### Work to complete
Report how many lines in the data include the string "computer", and add nothing else.

### Data
-*-

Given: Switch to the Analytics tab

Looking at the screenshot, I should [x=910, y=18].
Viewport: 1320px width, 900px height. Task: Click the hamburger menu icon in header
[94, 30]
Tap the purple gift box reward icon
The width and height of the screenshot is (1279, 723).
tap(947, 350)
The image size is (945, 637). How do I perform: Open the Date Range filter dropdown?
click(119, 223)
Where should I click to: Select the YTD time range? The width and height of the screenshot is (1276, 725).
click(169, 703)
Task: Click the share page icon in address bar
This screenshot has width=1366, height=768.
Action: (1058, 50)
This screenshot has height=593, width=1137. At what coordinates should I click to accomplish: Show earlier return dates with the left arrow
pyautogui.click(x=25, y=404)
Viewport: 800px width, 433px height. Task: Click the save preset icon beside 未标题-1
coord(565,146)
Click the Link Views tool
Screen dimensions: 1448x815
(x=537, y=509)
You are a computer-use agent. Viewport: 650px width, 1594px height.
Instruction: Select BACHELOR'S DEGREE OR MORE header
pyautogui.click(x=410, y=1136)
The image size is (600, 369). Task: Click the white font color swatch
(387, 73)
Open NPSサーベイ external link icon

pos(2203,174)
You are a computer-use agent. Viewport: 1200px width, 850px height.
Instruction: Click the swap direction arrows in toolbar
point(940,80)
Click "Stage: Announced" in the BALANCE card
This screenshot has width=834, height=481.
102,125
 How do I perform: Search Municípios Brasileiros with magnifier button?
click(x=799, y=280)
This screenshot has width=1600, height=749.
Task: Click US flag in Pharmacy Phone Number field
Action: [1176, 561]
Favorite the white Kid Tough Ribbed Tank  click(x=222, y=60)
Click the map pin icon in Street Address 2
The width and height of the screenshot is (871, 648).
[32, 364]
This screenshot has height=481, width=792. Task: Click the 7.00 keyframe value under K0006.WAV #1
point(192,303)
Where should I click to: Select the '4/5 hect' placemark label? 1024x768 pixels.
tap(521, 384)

-*-

### Response box
2